RED FLAGS TO MONITOR

  • Revenue reverting to single-digit crores in subsequent quarters would indicate Q3 was an aberration
  • Continued negative ROCE would confirm value destruction trajectory
  • Further decline in non-institutional holdings would signal retail investor exodus
  • Operating margins falling below 1% would highlight cost management failures
  • Increasing reliance on other income to generate profits would raise sustainability concerns

The critical question for investors is whether Q3 FY26's revenue surge represents a genuine operational turnaround or merely a temporary spike in an otherwise declining business. The company's history of erratic quarterly performance—alternating between negligible sales and occasional revenue bursts—suggests caution is warranted. Management commentary on order book visibility, customer concentration, and capacity utilisation would provide crucial insights into sustainability.

For the stock to justify its current valuation and deliver sustainable returns, Soma Textiles must demonstrate several quarters of consistent revenue above ₹20 crores, expand operating margins to at least 5%, and achieve positive ROCE on a sustained basis. Without these improvements, the current price appears vulnerable to further correction, particularly given the stock's high volatility and limited institutional support.

The Verdict: Speculative Micro-Cap with Unproven Turnaround

HOLD

Score: 58/100

For Fresh Investors: Not recommended for fresh purchases. The company's structural challenges—including five-year revenue decline of -13.68%, negative ROCE of -18.47%, and anaemic operating margins—outweigh the single-quarter revenue improvement. The absence of institutional investors and extreme volatility (62.58%) create significant downside risk. Wait for at least 2-3 quarters of sustained revenue above ₹20 crores and positive ROCE before considering entry.

For Existing Holders: Hold current positions but avoid averaging down. The rising promoter stake to 80.60% and debt-free balance sheet provide some comfort, whilst the 187.25% one-year return offers a cushion for existing holders. However, set a strict stop-loss at ₹95 (14% below current price) to protect against further downside. Monitor Q4 FY26 results closely—failure to maintain revenue above ₹15 crores would warrant exit.
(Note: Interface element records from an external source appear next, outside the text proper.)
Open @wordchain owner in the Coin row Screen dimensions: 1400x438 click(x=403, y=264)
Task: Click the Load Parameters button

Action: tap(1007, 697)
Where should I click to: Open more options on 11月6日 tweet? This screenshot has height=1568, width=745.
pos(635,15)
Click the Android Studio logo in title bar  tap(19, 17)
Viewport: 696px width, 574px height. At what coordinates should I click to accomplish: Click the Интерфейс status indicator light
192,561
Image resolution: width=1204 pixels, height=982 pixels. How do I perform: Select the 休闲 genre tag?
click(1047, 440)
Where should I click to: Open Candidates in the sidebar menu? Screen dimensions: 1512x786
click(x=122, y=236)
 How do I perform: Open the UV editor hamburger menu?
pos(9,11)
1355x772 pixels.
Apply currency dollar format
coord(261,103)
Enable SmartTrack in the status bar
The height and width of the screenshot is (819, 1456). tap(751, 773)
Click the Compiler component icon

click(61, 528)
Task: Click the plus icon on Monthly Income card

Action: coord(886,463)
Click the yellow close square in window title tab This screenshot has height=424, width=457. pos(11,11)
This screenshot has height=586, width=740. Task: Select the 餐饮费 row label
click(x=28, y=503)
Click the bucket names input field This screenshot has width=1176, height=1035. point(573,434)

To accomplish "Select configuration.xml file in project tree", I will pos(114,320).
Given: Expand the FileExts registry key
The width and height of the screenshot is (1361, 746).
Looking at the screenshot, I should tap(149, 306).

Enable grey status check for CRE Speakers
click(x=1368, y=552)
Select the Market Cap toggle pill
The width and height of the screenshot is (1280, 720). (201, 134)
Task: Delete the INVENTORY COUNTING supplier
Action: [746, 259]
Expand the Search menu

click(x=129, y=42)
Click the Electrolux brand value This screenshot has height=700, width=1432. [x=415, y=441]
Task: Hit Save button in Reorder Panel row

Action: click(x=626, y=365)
Fair Value Estimate: Given the operational uncertainties and lack of earnings visibility, establishing a reliable fair value is challenging. Based on 1.5x book value (discount to current 2.18x P/BV given negative ROCE), fair value estimates at approximately ₹85, suggesting 23% downside risk from current levels of ₹110.65.

Note— ROCE = (EBIT - Other income)/(Capital Employed - Cash - Current Investments)

⚠️ Investment Disclaimer

This article is for educational and informational purposes only and should not be construed as financial advice. Investors should conduct their own due diligence, consider their risk tolerance and investment objectives, and consult with a qualified financial advisor before making any investment decisions. Past performance is not indicative of future results, and investments in micro-cap stocks carry substantial risk of capital loss.